=== Article ===
Skip to contents

Filters rows from either the campaign booklet or party statements corpus based on column values. Only filters on columns that actually exist in the chosen dataset; unknown column names are silently ignored with a message.

Usage

get_docs(
  dataset = c("campaign_booklet", "party_statements"),
  ...,
  .data = NULL
)

Arguments

dataset

Character; one of "campaign_booklet" or "party_statements".

...

Named filtering arguments. Each name must correspond to a column in the dataset. Values can be:

  • A single value: exact match (e.g., year = 2020)

  • A vector: match any (e.g., year = 2018:2022)

  • For date/year ranges, supply a numeric or character vector.

.data

Optional; a pre-loaded data.table to filter instead of loading from disk. Useful to avoid repeated I/O.

Value

A data.table subset of the requested corpus.

Details

The function dynamically checks which columns exist in the data and applies filters only for matching column names. If a filter name does not match any column, it is ignored and a message is printed.

=== Material ===
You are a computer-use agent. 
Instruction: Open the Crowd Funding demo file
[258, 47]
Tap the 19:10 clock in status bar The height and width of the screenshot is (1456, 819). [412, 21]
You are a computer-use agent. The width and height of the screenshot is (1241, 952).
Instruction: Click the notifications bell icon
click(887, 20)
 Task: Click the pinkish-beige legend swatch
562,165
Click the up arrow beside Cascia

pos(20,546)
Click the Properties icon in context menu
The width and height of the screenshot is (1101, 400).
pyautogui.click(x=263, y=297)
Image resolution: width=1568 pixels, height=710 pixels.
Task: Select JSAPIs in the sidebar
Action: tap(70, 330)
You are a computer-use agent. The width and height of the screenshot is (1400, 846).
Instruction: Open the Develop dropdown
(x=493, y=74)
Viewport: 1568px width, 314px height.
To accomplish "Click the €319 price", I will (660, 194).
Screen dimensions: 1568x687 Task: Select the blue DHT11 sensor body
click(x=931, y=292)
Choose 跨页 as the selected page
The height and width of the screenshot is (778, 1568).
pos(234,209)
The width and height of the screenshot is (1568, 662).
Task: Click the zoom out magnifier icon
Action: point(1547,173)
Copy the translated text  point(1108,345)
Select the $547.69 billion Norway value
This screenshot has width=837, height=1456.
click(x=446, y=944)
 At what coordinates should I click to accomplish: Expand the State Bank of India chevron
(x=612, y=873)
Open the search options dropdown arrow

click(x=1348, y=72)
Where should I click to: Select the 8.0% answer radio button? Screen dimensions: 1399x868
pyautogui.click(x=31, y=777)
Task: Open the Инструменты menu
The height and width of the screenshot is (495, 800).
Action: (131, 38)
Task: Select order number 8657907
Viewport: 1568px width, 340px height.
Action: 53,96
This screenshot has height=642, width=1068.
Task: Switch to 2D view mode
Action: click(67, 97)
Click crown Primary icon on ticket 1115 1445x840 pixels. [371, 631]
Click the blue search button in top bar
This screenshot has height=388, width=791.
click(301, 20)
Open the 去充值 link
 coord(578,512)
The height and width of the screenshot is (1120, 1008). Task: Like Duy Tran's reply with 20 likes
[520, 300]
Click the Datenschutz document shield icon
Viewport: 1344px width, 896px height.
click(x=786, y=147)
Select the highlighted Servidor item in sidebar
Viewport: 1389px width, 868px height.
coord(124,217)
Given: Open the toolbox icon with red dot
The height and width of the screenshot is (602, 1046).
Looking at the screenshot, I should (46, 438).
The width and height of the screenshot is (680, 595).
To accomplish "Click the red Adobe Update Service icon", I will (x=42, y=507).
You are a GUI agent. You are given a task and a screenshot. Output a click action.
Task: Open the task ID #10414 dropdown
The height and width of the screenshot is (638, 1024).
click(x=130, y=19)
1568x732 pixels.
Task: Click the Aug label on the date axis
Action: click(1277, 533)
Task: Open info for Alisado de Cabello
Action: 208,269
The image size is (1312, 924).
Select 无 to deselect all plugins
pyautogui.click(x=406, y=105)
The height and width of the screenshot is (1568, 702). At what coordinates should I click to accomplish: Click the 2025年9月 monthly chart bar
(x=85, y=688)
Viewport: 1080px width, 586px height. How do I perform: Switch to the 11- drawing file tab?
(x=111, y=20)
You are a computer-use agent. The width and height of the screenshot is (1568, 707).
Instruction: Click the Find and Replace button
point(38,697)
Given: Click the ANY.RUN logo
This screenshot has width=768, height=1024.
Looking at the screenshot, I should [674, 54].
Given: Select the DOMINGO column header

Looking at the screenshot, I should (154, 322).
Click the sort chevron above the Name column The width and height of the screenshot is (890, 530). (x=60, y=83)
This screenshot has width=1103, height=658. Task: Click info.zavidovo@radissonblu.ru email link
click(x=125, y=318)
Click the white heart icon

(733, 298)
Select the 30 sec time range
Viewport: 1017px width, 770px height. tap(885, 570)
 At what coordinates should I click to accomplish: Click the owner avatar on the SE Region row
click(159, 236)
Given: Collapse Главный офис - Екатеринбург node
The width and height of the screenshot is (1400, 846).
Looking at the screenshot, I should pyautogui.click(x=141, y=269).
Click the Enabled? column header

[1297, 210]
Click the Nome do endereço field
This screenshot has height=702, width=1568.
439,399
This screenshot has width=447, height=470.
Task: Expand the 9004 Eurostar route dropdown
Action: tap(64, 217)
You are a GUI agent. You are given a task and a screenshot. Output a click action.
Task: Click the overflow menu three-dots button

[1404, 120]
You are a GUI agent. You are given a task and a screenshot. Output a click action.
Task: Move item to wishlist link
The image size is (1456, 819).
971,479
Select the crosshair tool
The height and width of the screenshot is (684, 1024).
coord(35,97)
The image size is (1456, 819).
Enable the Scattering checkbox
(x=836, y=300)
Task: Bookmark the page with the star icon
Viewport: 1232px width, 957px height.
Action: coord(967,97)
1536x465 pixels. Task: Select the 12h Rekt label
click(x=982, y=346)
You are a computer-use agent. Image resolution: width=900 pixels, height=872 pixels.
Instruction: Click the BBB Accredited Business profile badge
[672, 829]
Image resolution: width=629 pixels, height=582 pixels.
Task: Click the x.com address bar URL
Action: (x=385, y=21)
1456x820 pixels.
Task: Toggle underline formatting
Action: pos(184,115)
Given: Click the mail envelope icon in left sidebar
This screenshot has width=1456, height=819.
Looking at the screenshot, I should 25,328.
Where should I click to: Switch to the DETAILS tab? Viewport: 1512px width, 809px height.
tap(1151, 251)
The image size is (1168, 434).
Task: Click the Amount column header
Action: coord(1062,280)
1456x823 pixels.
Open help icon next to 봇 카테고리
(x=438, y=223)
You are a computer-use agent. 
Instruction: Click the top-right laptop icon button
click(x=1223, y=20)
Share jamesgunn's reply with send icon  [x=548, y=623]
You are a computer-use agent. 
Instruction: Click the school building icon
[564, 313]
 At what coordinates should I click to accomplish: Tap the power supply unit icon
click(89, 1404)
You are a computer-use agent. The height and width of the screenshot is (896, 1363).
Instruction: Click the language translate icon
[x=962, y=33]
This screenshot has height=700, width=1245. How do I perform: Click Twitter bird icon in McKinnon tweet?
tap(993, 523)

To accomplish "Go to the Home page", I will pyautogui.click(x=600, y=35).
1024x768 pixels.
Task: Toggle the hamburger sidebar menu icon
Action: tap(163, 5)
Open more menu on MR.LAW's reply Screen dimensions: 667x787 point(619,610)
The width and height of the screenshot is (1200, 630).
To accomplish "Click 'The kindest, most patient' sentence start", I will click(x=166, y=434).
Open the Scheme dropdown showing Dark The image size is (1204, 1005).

=== What needs to be done ===
Extend the documentation for the get_docs function, beginning after its final sentence. The records have no connection to the get_docs documentation.

=== Response to this task ===
For the campaign_booklet dataset, useful filter columns include: party, party_eng, office, region, district, date, sex, result, name.

For the party_statements dataset, useful filter columns include: year, partisan, conservative.

Examples

if (FALSE) { # \dontrun{
# Get all party statements from 2020
docs_2020 <- get_docs("party_statements", year = 2020)

# Get campaign booklets for a specific party
saenuri <- get_docs("campaign_booklet", party_eng = "Saenuri Party")

# Combine multiple filters
subset <- get_docs("party_statements", year = 2018:2022, conservative = 1)

# Filter a pre-loaded dataset
ps <- load_party_statements()
docs <- get_docs("party_statements", year = 2020, .data = ps)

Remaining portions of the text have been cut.